Les actualités hebdomadaires des Koronin (Philippe Morin / Artemis Irenäus von Baste), culture des arts plastiques & galerie d'Art associative en Ligne.
11 Janvier 2010
« 18 ans » titrait mon précédent article. 18 ans d’enseignement à des étudiants souvent très différents les uns des autres, pour beaucoup souhaitant intégrer les cursus des grandes écoles d’art. Concourir, c’est vouloir évidemment faire partie des lauréats. C’est aussi prendre le risque de se voir éconduit, parfois sans ménagement.
En un mot, un mot moderne, qu’elles sont les « motivations » qui poussent un jeune plasticien à affronter l’opinion parfois marmoréenne des membres des comités de sélections ?
C’est une question que l’on se pose sans pourtant s’attarder dessus tant elle apparaît complexe. Peut-être craint-on qu’elle tienne de la psychanalyse et du décapsuleur de boîte crânienne parce qu’elle fait appel à la valeur de la sensation, celle qui définit la condition
existentielle du candidat plutôt qu’au choix d’un simple projet professionnel semé d’examens.

Photo Koronin, petit coin de l'atelier.
De certains jeunes adultes se dirigent vers l’art avec l’idée qu’il s’agit d’un tremplin, d’une expérience personnelle vers le développement d’une autre activité professionnelle dans laquelle
l’art est un outil parmi d’autres. L'accès au cursus de la grande école d'art est un enrichissement personnel, un segment plus ou moins long de leur parcours plus qu'une volonté de
devenir des artistes.
D’autres personnes affrontent les sélections des concours d’entrée avec l’assurance d’une bonne scolarité lycéenne ou universitaire.
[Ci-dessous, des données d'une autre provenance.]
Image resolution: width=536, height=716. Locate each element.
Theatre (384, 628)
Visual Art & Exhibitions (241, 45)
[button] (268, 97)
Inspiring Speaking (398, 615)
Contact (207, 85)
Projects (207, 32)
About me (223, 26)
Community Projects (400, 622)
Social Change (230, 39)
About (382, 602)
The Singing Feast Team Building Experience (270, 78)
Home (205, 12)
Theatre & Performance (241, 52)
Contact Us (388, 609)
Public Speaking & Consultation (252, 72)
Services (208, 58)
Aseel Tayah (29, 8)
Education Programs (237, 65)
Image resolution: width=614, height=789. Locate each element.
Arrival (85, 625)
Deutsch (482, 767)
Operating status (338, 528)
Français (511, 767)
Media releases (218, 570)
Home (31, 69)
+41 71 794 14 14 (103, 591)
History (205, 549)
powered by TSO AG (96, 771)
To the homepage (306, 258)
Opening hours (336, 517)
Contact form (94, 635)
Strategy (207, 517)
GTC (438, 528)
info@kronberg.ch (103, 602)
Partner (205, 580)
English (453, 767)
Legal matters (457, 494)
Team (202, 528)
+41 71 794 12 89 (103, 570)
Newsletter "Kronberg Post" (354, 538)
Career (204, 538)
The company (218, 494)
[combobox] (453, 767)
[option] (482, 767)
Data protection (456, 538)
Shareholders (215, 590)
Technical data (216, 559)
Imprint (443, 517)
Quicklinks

Leur vision de l’école d'art est celle d’un lieu où acquérir un savoir-faire convenu, ramené une longue liste d’opérations manuelles, de procédures mécaniques dans lesquelles le talent est dispensé par l'obtention des unités de crédits. La meilleure des façons d’étouffer les spontanéités si indispensables à l’acte plastique, de couper le courant à la compréhension de cet acte, de frapper la sensibilité d’inefficacité.
A l’inverse de cette catégorie de postulants il est une famille de jeunes qui concourent à entrer dans les grandes écoles d’Art par plaisir. Leur
habituelle manque de réceptivité au milieu purement scolaire peut d’abord passer pour de la négligence et déconcerter le monde universitaire, très hiérarchisé selon les critères d’examens. Ils ne
peignent pas forcément avec des brosses et pinceaux mais ici avec leurs doigts, là avec une cuiller, un balai, par-dessus avec un grattoir constitué d’une tranche de feuille de papier
journal.
Par autant de procédés insolites ils besognent la pâte, la couleur, le support. Et dans la couleur il n’est plus question d’entendre respect des
gammes mais souvenir d’inflexions de voix, de bruits du monde. Ces jeunes viennent dans les écoles d’Art pour mettre en jeu mille choses subtiles, toutes liées entre-elles, où participent le
quantum de lustrage et les variations de textures, le noble et le vulgaire, débarrassé du carcan du coefficient de rareté. Ils y travaillent d’atelier en atelier comme ils créent un monde.
Déjà, petits, ils ont épuisé les boîtes de feutres de la maternelle, se sont faits punir en cours de maths pour s'être
émerveillé du dessin des chiffres et ont enquiquiné leurs profs de philo parce qu’ils ont une nette propension à considérer qu’ils veulent parler du monde par leur propre vision. Enfin, ils ne
passent pas par les écoles. Ils s'y font plastiquement naître, y vivent, y affrontent leurs échecs-vainqueurs et leurs odieuses-victoires, parce que pour eux le mot « sentiment » à tout son
sens.
Une fois leur diplôme reçu, regardez leurs visages. Ils passent la porte, vers la sortie, heureux du témoignage de leurs pairs, mais
prêts à faire marche arrière si l'occasion leur était donnée de rester encore un peu. Quitter l'école devient un sevrage et le coeur s'allourdit secrètement d'envie envers celles et
ceux qui sont encore entre les murs des ateliers.

Photo Koronin, planche de nus, poses de 5 à 10 mn, encre de chine sur papier. Par Qi.
PhM.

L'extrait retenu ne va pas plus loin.